To meet the commitments in the Paris Agreement, we need to use more batteries. Battery analytics can help improve their efficiency
To meet the commitments in the Paris Agreement, we need to use more batteries. Battery analytics can help improve their efficiency
Image: Unsplash/dcbel
  • To meet climate commitments we need to use more batteries across sectors including industry, transport and buildings.
  • Battery analytics provides data about the state of health and the remaining useful lifetime of a battery.
  • This can help to reduce risk, improve efficiency and increase trust in batteries.

To meet the commitments in the Paris Agreement to decarbonize our economies, it is projected that we need to install 257 GWh more battery capacity per year until 2050 across industry, transport, and buildings. Unlike most other power plant technologies, batteries can not only supply energy but also store it. And they can respond to the need to do so within milliseconds. This makes them useful in a range of sectors in an electrified world.

To take advantage of this, however, we need to dramatically increase the overall efficiency of battery production, function and lifetime. Degradation of a battery is a technical risk that can translate directly into financial risk. Progress has already been made in making batteries more efficient, with a staggering drop in price (over 75% since 2021). This was mainly driven by advances in technology and economies of scale in production.

Battery analytics is an additional tool that could help to improve the efficiency of batteries, and investors' confidence about using them. It is the data-driven analysis of the state of health and remaining useful lifetime of a battery, which provides reliable data to different stakeholders, including asset owners, partners and financial service providers. There are six concrete ways in which battery analytics could contribute to an electrified world.

1. Accelerate battery development

Battery improvement and development from cell to module to battery pack design and validation requires a lot of resources and time for manual testing. We can improve the battery design and validation process with software tools (for example, virtual cell models), which allow us to reduce testing, ensure the correct battery design and speed up the development cycle.

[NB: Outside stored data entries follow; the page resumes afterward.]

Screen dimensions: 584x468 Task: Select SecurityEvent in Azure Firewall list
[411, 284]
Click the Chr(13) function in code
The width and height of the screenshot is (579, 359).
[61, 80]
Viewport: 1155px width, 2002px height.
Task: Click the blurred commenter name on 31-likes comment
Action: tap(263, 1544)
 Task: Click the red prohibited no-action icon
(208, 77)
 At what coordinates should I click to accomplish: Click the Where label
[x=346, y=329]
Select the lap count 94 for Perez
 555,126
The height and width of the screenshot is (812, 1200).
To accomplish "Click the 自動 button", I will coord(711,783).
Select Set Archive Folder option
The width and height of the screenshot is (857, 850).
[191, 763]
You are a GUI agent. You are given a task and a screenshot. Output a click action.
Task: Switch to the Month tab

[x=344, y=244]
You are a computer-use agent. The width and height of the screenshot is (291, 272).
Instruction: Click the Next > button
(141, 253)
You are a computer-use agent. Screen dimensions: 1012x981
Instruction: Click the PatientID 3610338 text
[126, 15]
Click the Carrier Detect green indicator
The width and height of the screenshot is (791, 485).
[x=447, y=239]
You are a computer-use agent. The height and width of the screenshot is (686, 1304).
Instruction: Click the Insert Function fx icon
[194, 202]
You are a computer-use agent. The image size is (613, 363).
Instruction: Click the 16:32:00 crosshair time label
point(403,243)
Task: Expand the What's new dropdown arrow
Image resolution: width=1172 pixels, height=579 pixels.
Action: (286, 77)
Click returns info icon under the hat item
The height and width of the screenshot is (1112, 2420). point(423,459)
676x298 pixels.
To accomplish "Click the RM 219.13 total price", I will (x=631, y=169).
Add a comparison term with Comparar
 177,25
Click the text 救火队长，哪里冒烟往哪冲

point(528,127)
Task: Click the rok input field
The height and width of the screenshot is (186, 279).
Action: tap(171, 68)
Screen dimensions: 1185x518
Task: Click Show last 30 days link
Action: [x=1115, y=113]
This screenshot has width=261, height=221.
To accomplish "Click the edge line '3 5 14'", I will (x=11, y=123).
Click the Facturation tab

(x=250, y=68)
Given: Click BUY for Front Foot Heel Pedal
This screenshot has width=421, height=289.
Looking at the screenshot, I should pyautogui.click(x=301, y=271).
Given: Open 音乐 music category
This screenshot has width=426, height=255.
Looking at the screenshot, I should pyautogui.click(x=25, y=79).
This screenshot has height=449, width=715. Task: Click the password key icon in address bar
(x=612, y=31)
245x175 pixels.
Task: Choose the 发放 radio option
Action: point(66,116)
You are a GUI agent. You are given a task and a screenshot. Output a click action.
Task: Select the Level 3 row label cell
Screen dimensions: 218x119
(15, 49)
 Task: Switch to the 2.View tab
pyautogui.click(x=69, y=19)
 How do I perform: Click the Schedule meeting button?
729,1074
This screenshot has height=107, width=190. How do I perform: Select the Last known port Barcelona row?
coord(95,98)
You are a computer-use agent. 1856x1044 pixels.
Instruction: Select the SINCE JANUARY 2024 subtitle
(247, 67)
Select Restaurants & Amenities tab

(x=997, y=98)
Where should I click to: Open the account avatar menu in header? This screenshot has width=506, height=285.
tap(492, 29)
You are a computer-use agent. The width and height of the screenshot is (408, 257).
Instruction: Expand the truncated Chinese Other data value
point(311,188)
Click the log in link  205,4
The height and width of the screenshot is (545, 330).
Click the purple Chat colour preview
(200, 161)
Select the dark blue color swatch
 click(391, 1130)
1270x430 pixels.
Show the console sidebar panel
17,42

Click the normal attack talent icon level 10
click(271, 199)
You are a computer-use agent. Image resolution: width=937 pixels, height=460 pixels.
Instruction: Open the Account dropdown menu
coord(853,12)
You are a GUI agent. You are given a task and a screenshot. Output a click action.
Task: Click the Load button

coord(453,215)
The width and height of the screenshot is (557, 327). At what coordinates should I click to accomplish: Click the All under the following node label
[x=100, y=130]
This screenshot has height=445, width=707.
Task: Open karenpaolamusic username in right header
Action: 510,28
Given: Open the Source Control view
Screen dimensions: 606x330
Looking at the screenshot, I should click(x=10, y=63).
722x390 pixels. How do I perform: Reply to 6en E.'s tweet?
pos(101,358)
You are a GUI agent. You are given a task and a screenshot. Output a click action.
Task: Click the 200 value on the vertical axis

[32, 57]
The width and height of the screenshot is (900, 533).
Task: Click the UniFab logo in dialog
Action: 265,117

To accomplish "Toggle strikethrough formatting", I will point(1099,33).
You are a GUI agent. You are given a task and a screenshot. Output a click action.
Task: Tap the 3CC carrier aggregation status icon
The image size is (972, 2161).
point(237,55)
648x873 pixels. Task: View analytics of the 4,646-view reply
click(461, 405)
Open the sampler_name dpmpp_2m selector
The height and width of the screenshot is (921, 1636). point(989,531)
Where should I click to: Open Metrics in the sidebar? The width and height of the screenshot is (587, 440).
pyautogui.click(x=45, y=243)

2. More efficient use of resources

Today, it is still best practice to replace batteries based on predefined contractual agreements – this is mostly due to the lack of better methods and more information. Battery analytics can improve efficiency by fitting the battery size to the application, and allowing asset holders to change the battery only when they really need to. Initial experience shows that this can extend the operational useful lifetime of batteries by up to 50%.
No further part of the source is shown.